Nova Scotia

Dying husband's stay at Halifax hospitals 'inhumane': widow

A Nova Scotia woman is upset about the treatment she and her dying husband received when he was a patient at Capital Health hospitals in Halifax.

Family wanted David Ratchford to have a private room

Capital Heath complaint

10 years ago
Duration 3:22
A N.S. woman is speaking out about the way her late husband and her family were treated.

A Nova Scotia woman is upset about the treatment she and her dying husband received when he was a patient at Capital Health hospitals in Halifax.

Veronica Ratchford took her husband David to the ER at the Halifax Infirmary on Friday, June 19.  He’d had chronic lymphatic leukemia for nine years and had just developed pneumonia.

Ratchford says he had difficulty breathing.

I said my husband is very sick and I'm not taking him home,” Ratchford remembers.  “I said I can't take care of him at home, he's too sick.”

Ratchford says her husband did not receive continuity of care. She lost track of the number of nurses and doctors she dealt with over his final weekend at the Victoria General hospital in Halifax. (CBC)

David Ratchford was admitted to the ER but doctors there decided he should be transferred to a private room in the Victoria General Hospital where he could receive more specialized care.

When he was transferred to the VG, Ratchford says staff weren’t prepared for him and there was no private room available.

He was eventually put in a ward with two other patients.

They had his dead body in the private room that we couldn't get while he was alive.- Veronica Ratchford

“He needed to be in a private room because of his immune system and because of the condition he was in,” Ratchford said.

Ratchford said there was a private room near the nursing floor where her husband was staying, but she couldn’t persuade staff to transfer him.

“I was desperate. I was crying, I wanted to pay for the room, whatever,” she said. “Because in that ward, they told us that we couldn't be with him after 9 o'clock at night, because there were two other people in there.”

Ratchford said her husband remained highly agitated.

Husband died alone

"He kept saying, ‘Am I dying?  Am I dying?’  And of course, for me to answer was like, ‘No’.”

Ratchford went home the two evenings her husband stayed in hospital. His two daughters remained, but were not allowed to stay at his bedside past 9 p.m.  They slept in a family room in another part of the hospital.

One of the daughters slipped back into the ward to sit beside her father. But when a nurse discovered her after midnight, she was ordered out of the room. 

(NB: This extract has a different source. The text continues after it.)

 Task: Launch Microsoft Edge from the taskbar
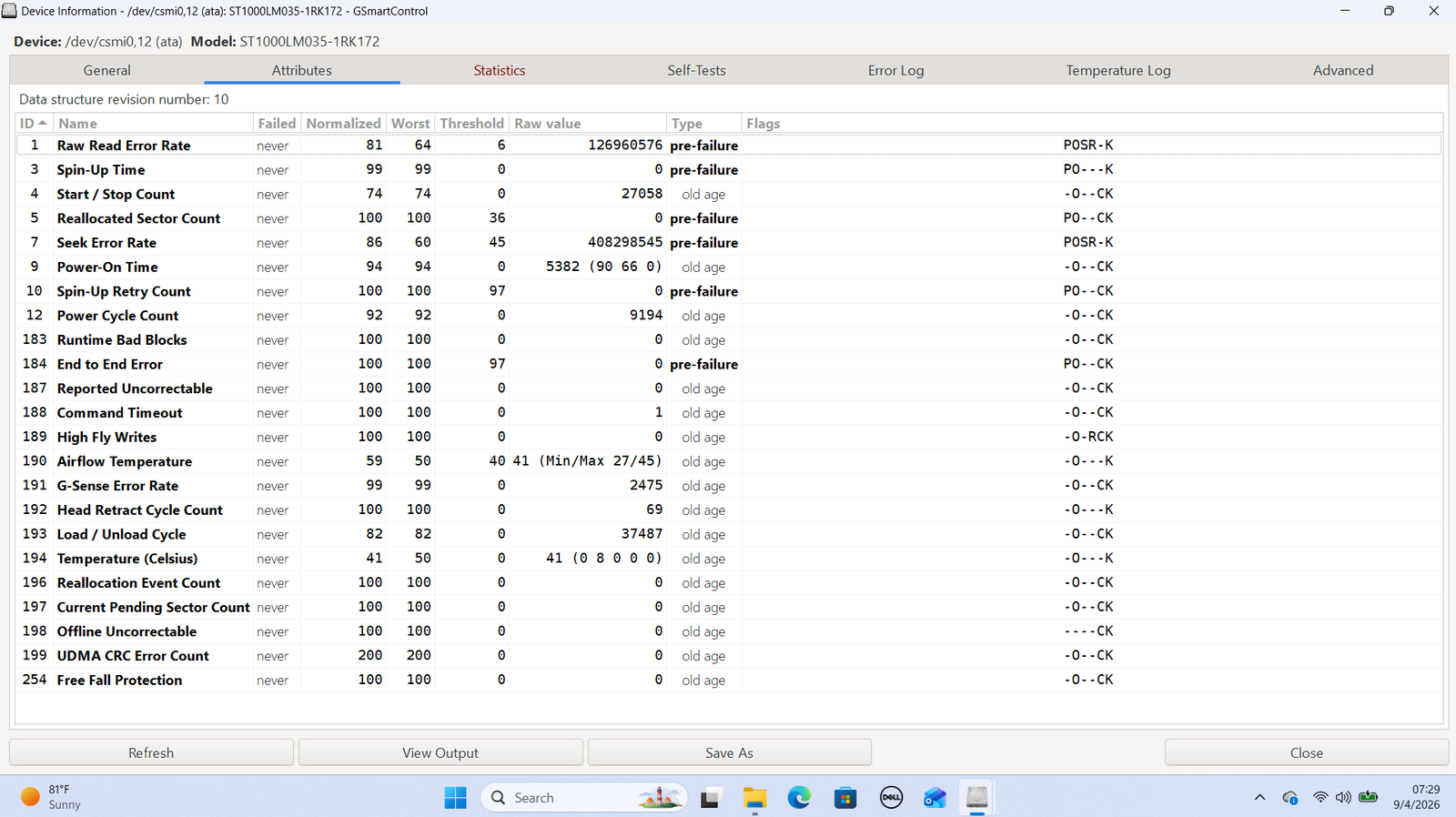(799, 798)
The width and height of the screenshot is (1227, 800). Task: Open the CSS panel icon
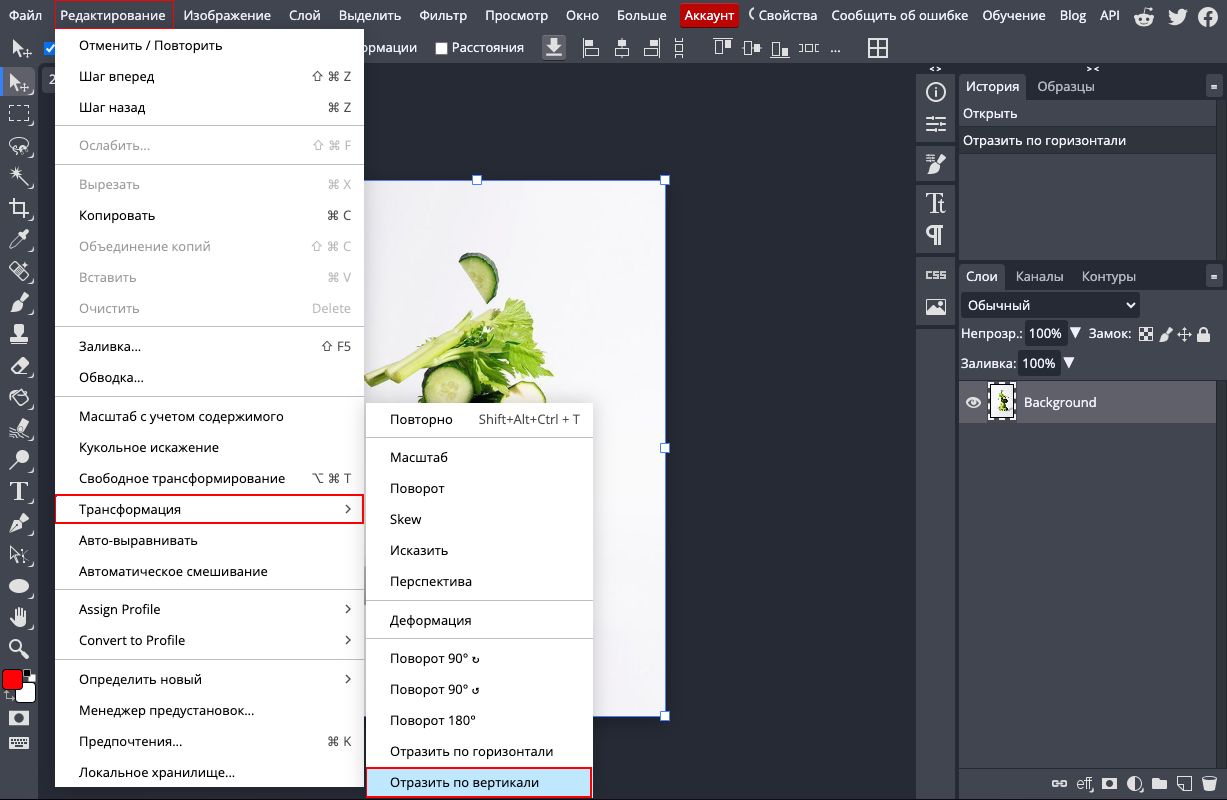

“About an hour later, or sometime in that time frame, the nurse went to the family room where his two daughters were,” Ratchford recalls.

“And she told them that they went in the room and he had passed away.”

Ratchford became very emotional as she thought of her husband’s final hours. 

Veronica Ratchford took her husband David to the ER at the Halifax Infirmary on Friday, June 19. He died almost 48 hours later. (CBC)

“And they called me, and I almost lost my frigging mind, because they kept saying he was stable and I kept saying how sick he was,” she said.

Relatives rushed Ratchford to the hospital. “And you know where he was?,” she asks. “He was in the private room. They had his dead body in the private room, the room that we couldn't get while he was alive.”

Ratchford says her husband did not receive continuity of care.  She lost track of the number of nurses and doctors she dealt with over his final weekend.

Searching for answers

She says she isn’t looking for any sort of compensation from the hospital, but she does want them to change their ways.

"That's inhumane. I never wanted my husband to die alone," she said.

“I want answers as to why they treated my husband that way and did not provide, to me, adequate care to him... And also, the main thing is that I want them to make changes.  To acknowledge the fact that it's a human being there. It's a person. It's somebody's husband, it's somebody's father. It's somebody's relative that's loved so dearly by the family."

Capital Health will not speak directly to the Ratchfords' case, citing patient confidentiality.

"For this particular family, I'm sorry that from their perspective that the experience was not what they had hoped for, especially for their family member's end of life,” said Victoria Sullivan, director of the Victoria General site.

"It's very important for us to hear from patients and families when their experiences hasn't gone well,” Sullivan said.  “So if there is improvements we need to make then we will make those improvements.”

Ratchford says she met with representatives of Capital Health last month.

She says they took lots of notes and promised to meet with her family again. That second meeting hasn’t happened.